*Items listed in a dataset*.
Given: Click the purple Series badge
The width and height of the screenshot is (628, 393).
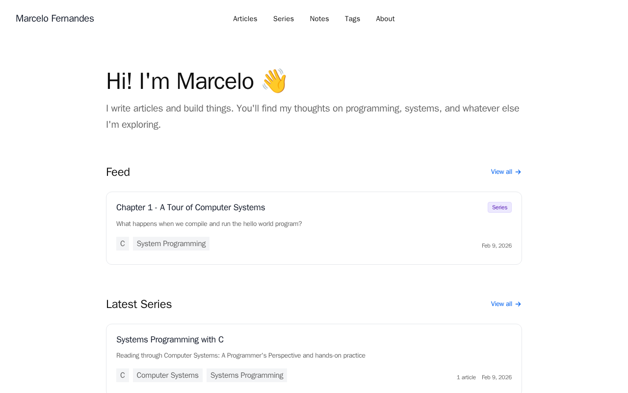Looking at the screenshot, I should click(499, 207).
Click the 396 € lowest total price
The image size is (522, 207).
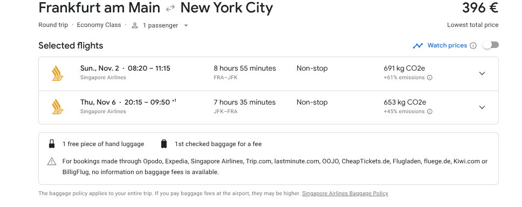click(480, 8)
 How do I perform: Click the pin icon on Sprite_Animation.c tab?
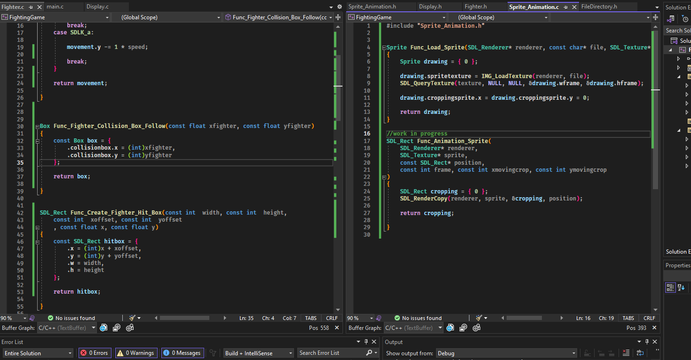click(x=565, y=7)
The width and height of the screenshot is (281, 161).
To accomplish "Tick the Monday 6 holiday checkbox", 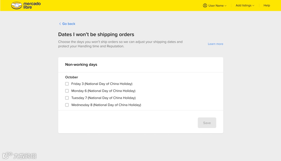I will [67, 91].
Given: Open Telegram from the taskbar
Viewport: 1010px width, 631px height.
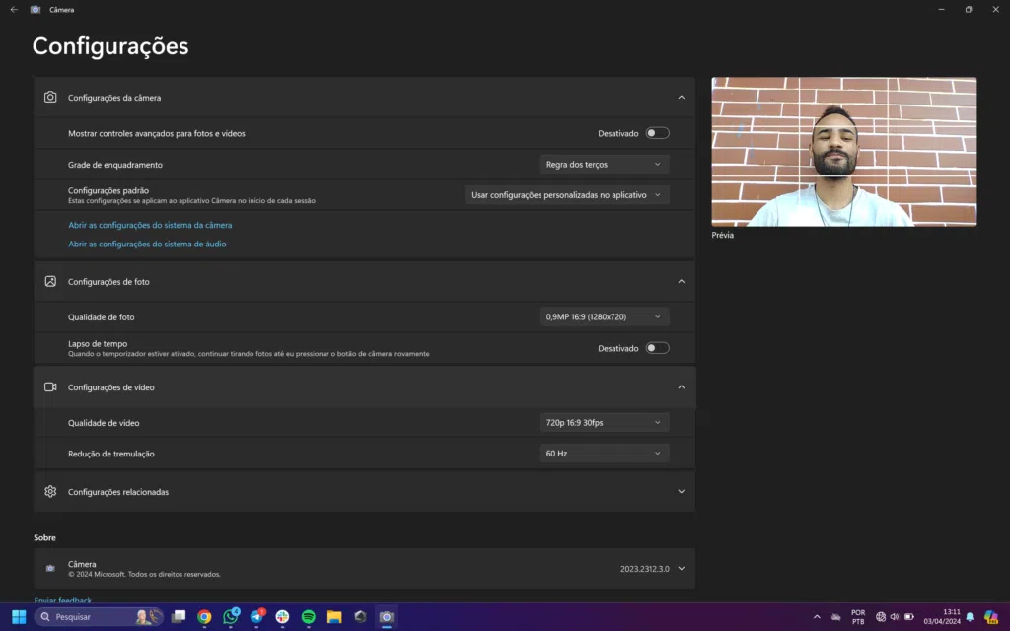Looking at the screenshot, I should point(256,617).
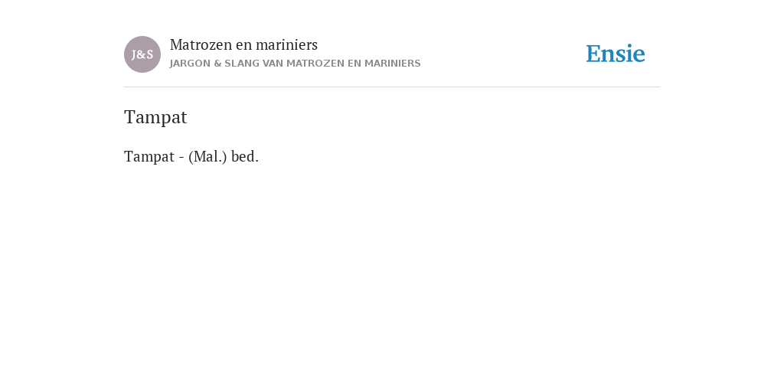The height and width of the screenshot is (392, 784).
Task: Click the (Mal.) abbreviation in the definition
Action: point(207,157)
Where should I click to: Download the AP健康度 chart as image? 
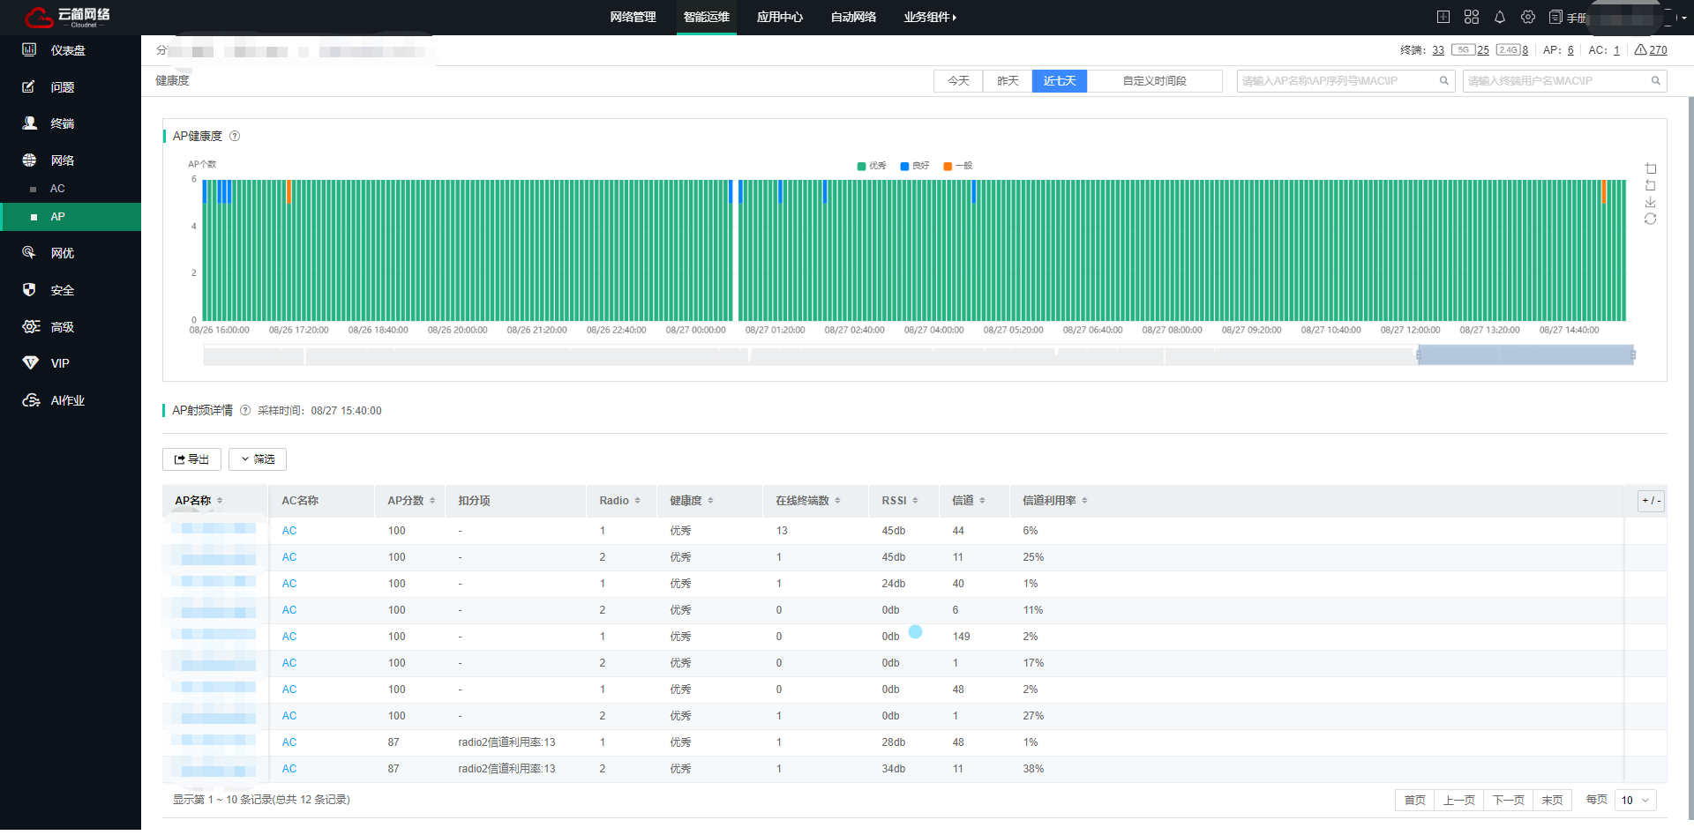click(1650, 202)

*WHAT THE TASK ASKS*. Read the data above and pull out each line that holds the string "Given".

*OUTPUT OF THE TASK*.
Given: Click the purple Series badge
Given: Open Telegram from the taskbar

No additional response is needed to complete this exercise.